▶ **Work order**:
Count the lines of the listing below where "agent" shows up, and please answer with that number only.
--- Data provided Enclosed Below ---
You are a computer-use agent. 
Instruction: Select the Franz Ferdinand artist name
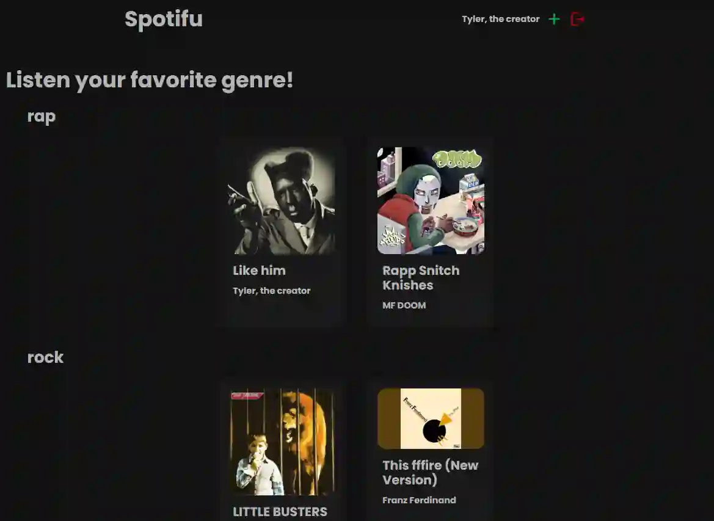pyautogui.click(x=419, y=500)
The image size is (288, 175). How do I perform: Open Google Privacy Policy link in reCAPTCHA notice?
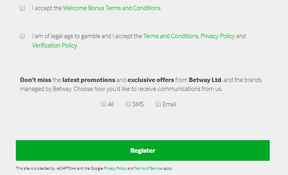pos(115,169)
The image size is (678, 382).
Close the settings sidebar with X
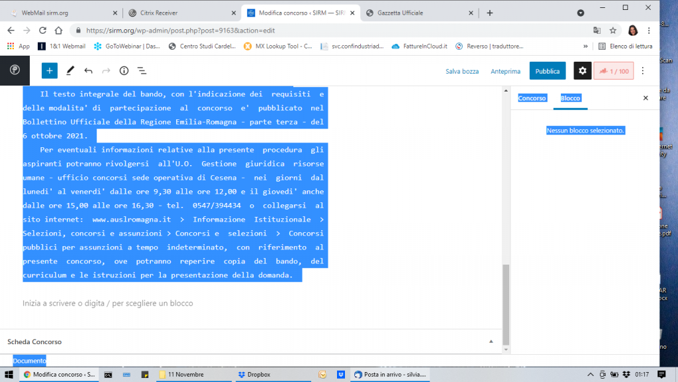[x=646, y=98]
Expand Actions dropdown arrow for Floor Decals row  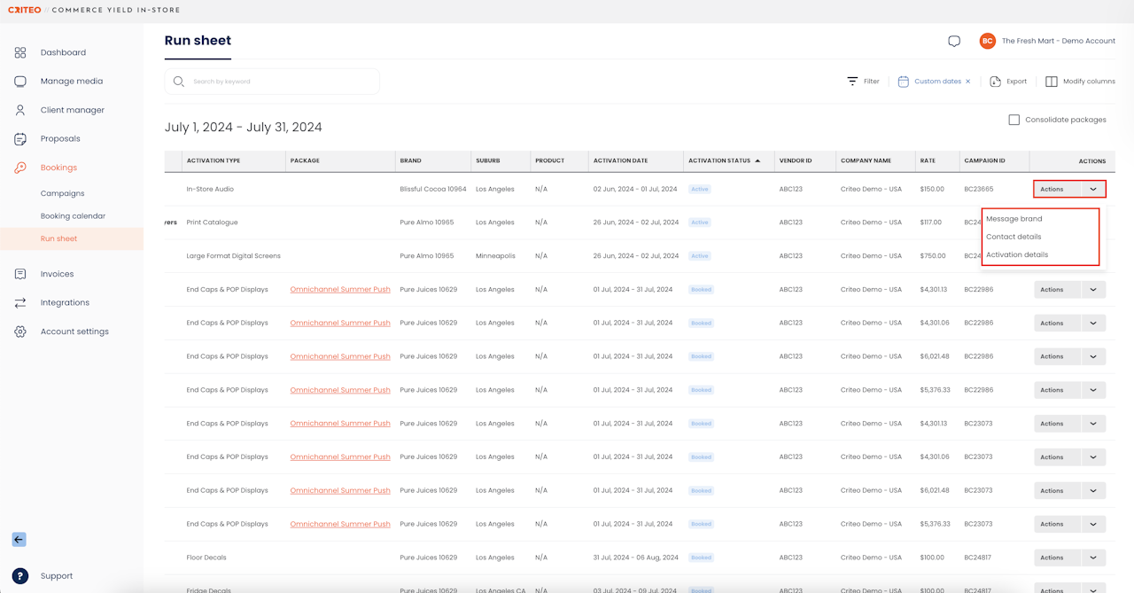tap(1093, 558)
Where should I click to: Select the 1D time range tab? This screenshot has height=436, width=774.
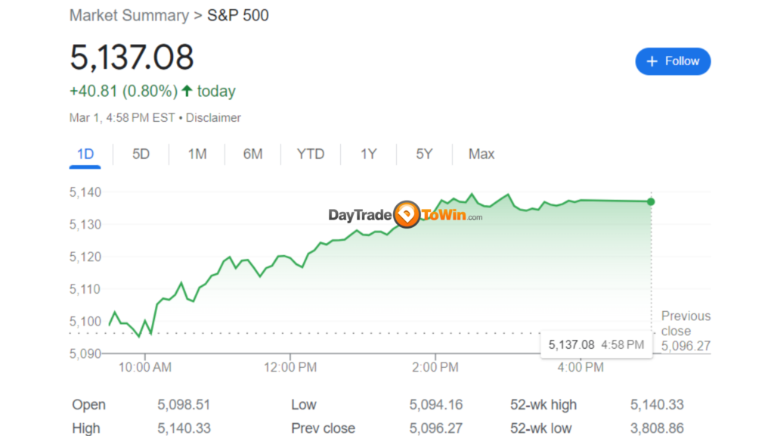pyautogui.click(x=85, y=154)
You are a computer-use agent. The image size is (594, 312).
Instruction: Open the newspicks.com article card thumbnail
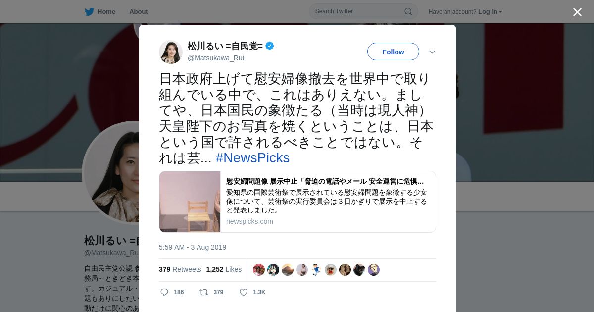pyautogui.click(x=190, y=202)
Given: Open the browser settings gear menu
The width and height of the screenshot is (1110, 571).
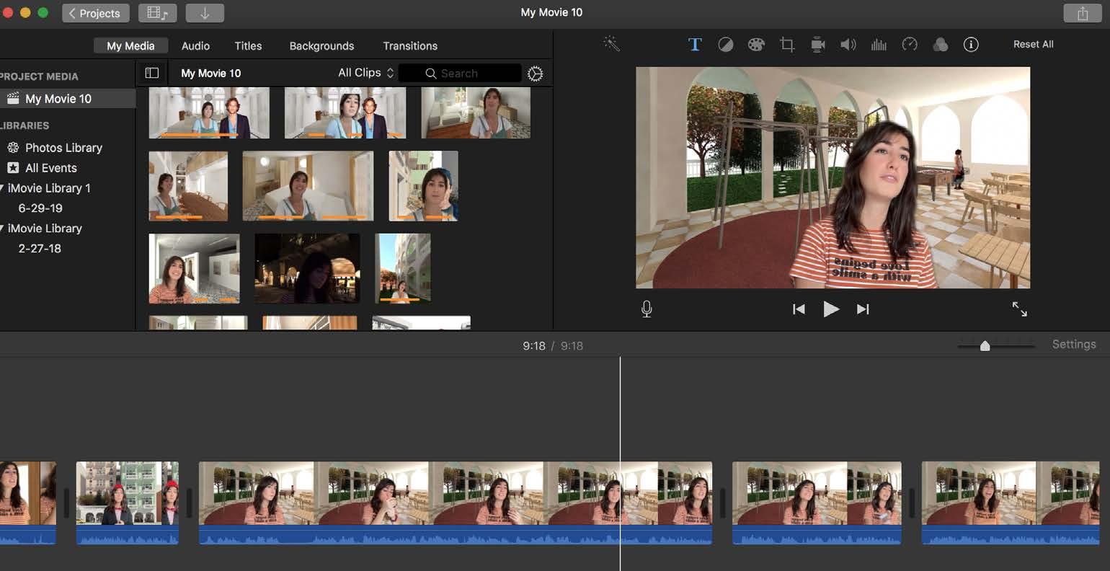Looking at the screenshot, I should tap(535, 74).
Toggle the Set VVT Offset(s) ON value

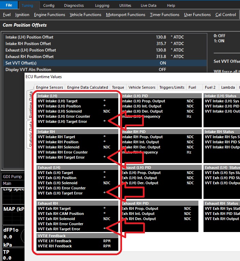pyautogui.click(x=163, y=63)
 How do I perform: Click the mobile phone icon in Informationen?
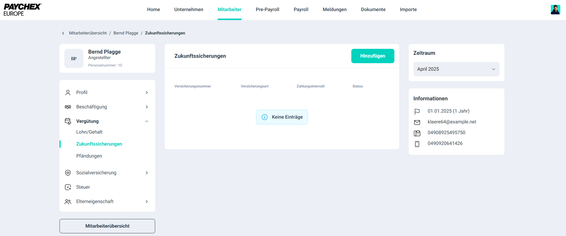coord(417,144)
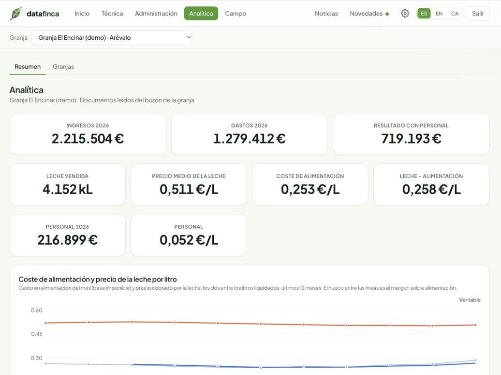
--- End of Enclosed Data provided ---
--- Data provided Enclosed Below ---
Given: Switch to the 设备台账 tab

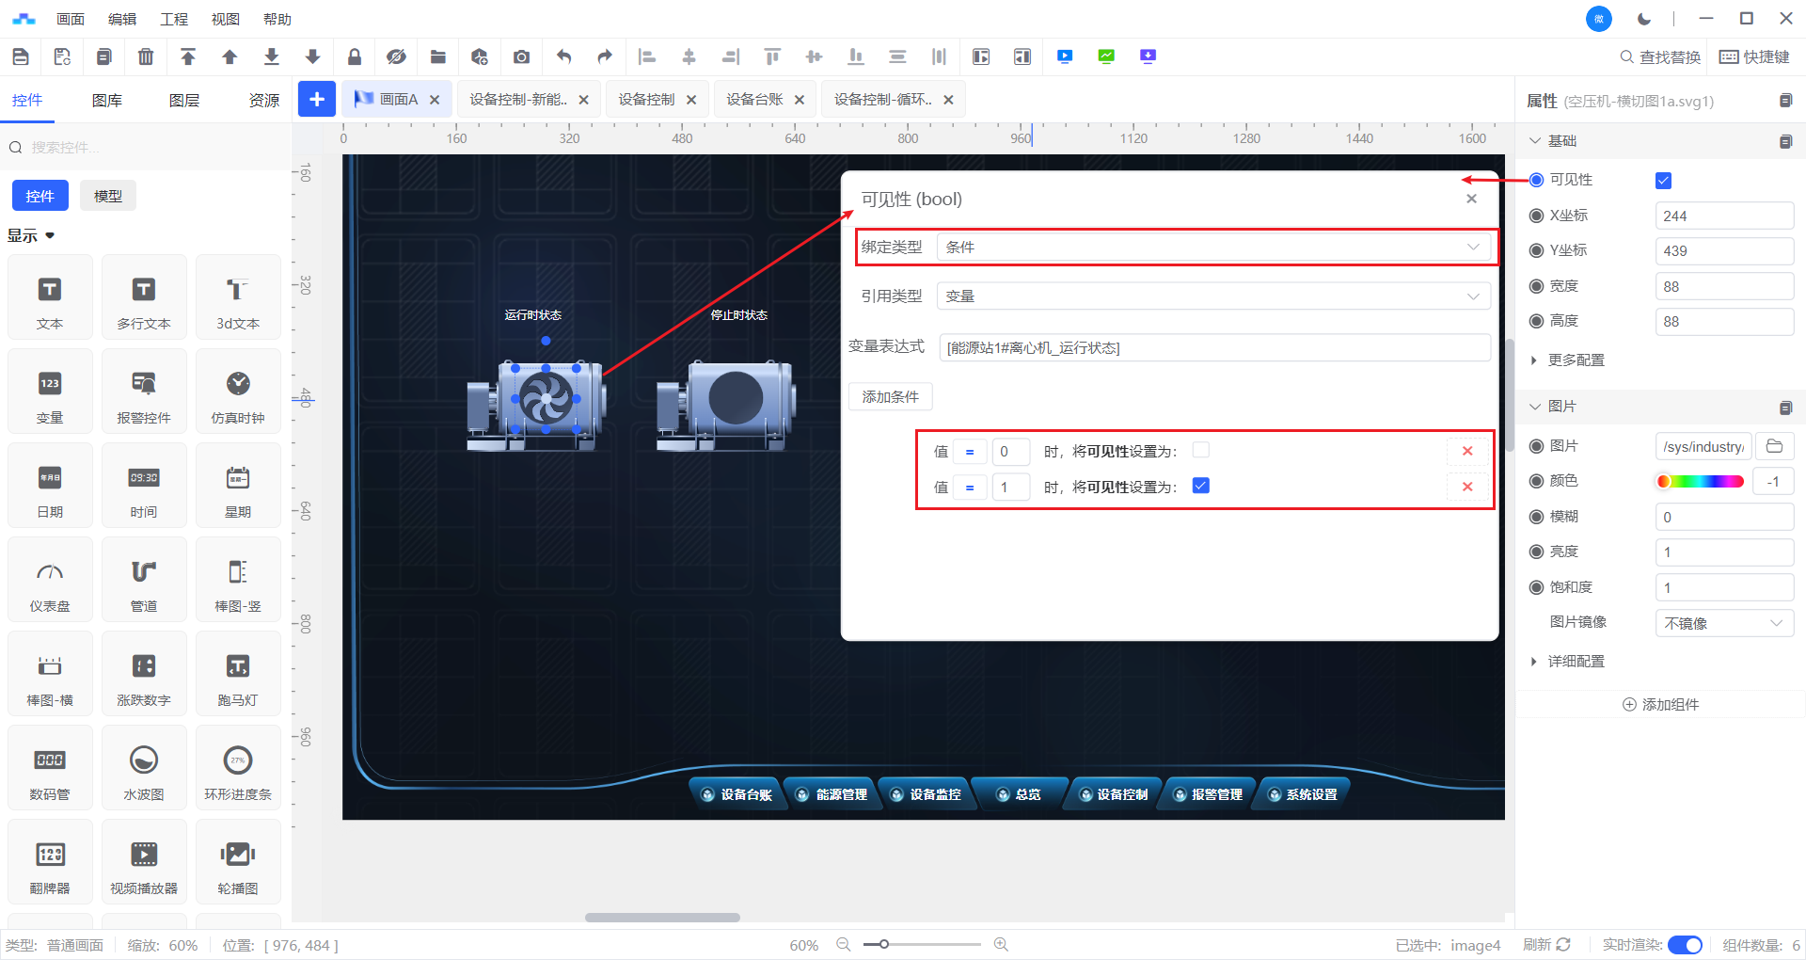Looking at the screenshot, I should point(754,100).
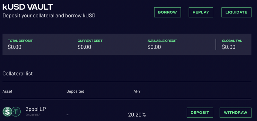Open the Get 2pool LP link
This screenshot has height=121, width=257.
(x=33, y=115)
--- End of Enclosed Data provided ---
--- Data provided Enclosed Below ---
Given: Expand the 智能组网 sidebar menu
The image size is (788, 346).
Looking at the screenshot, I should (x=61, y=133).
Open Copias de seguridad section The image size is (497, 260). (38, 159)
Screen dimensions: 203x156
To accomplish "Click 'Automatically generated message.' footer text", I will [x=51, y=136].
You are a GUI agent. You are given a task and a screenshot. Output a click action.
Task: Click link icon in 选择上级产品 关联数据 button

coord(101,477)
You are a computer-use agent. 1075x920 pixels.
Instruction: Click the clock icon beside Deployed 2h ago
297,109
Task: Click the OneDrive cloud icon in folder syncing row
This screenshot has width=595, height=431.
--- End of Enclosed Data provided ---
▶ **Answer to this task**:
4